As a Melburnian I’m kind of skeptical about whether a single Melbourne Metro Council would really be of that much benefit given that the metro area has such a disproportionate chunk of the state’s population. In effect the State government is the mega council with additional responsibilities for other parts of the state. I realise this is not necessarily the case in other states (although WA and SA both have large capitals relative to the state’s size – notably Brisbane I think has the smallest share of population for any mainland capital).
Devolving functions to a Greater Melbourne Council from the state government would be messy and expensive, then non-Melb areas would lose the economies of scale with these government services not being provided from Melbourne – requiring either transfers from the centre or lower levels of service provision in the country.
For all the failings of this and previous state governments I don’t see how any Victorian government have really been unable to manage
“significant decisions optimised for its regional context rather than the whole-of-State perspective”

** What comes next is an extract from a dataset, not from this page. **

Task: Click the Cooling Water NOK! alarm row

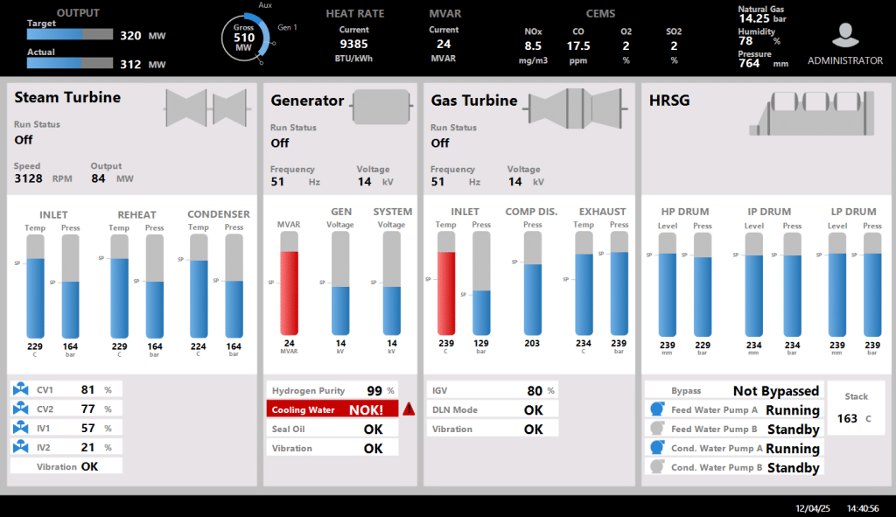Action: coord(332,409)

as you state. You only need to see the gravity of Melbourne specific issues in any State election campaign.
If there’s better administrative economies of scale from merging the existing councils into larger ones I’m fine with that, but the idea that there’s benefit from all the work of merging the lot of them is something I’m not convinced of.
In recent years, more and more responsibilities have been “outsourced” by Federal and State government to local government. Unfortunately, this has swelled the local government councils with tax money and tasks, without ensuring councils have the expertise and understanding required.
Those councils who thought they could be financial “players” before the GFC are a good example of how taxpayers’ money and needs can be respectively blown and ignored by an unskilled and/or navel-gazing local organization.
Yes, we need to make councils more efficient, to integrate them better into our changing world, but making them bigger can just magnify the problems. What we need are councils with functional, responsive links to taxpayers and State/Federal government, and with the skills and priorities needed to do the job.
Yes, I remember standing at a Brissie bus stop watching buses pass us by because they were already full and the Brisbane City Council without the funds to buy more buses cos then mayor Newman had hocked the council to the hilt to pay for tunnels which are barely used and are going broke.
Like michael r james, I think this will be exacerbated by the new mayor of Queensland.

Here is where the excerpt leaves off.